What you need to do -
1. Reproduce the Powell rods thread word for word, everything from "I have 14 Powell" down to "have any trouble.".
2. Answer these from the Powell rods thread:
(a) How many Powell rods does Cull'in report owning?
(b) What was the weight of the fish cedar1 had hooked when the rod broke?
(c) At which shop in Akron does Cull'in get all of them?

Excerpted text -
**********
# powell rods



## cedar1 (Feb 5, 2006)

I'm posting this here because I figure tournament guys use these more than the casual fisherman. Anyhow I would not recommend these rods based on my current situation with Powell. Bought the rod two months ago. Fishing Berlin last month I set the hook on a 1.25 lb whopper and CRACK, it breaks in half. O.K. its warrantied. Powell wants me to send $40 and insure it (another $40). I get it in the mail and after not hearing anything for weeks I call them.... out of stock!!. I MIGHT get my rod back the middle of August IF they get any in stock. The guy I talked to couldnt have cared less if I ever see it again. Just something to consider if your thinking about buy a Powell


----------



## Cull'in (Nov 21, 2005)

I have 14 Powell rods, issues with two in four years and they were both replaced with other rods off the shelf per Powell.

Buy them local from a reputable dealer and you shouldn't have any trouble.
Without a doubt the best stick on the market for the money!


----------



## CShaver8 (Jul 12, 2005)

I've got around 15 Powells and like Cullin, have never had a problem with getting them replaced, but on occassion they might take a bit of time getting back out to you. I know a few weeks ago one of the head guys there was out of town fishing, so things were getting a bit backed up. Powell isn't a huge company, and this explains how they handle their stock of rods. 

Fin Feather and Fur deals Powells, and they might be able to help you get a replacement sooner


----------



## cedar1 (Feb 5, 2006)

Thanks for the info guys. I bought it at Fin, fur and feather I'll give them a call. Thanks again


----------



## Cull'in (Nov 21, 2005)

cedar1 said:


> Thanks for the info guys. I bought it at Fin, fur and feather I'll give them a call. Thanks again


I get all mine at Land Big Fish in Akron. Marty is the guy to talk to there. He'll actually call Powell while your there and ok your replacement if they have the same or similar rod on the rack.

Rodmakers Shoppe in Strongsville also carries Powell last I checked.


----------
**********
[Stored records]
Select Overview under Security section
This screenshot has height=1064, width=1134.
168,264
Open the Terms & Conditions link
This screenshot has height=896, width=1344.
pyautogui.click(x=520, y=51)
**********
Answers to the tasks -
1.
I have 14 Powell rods, issues with two in four years and they were both replaced with other rods off the shelf per Powell.

Buy them local from a reputable dealer and you shouldn't have any trouble.

2.
(a) 14
(b) 1.25 lb
(c) Land Big Fish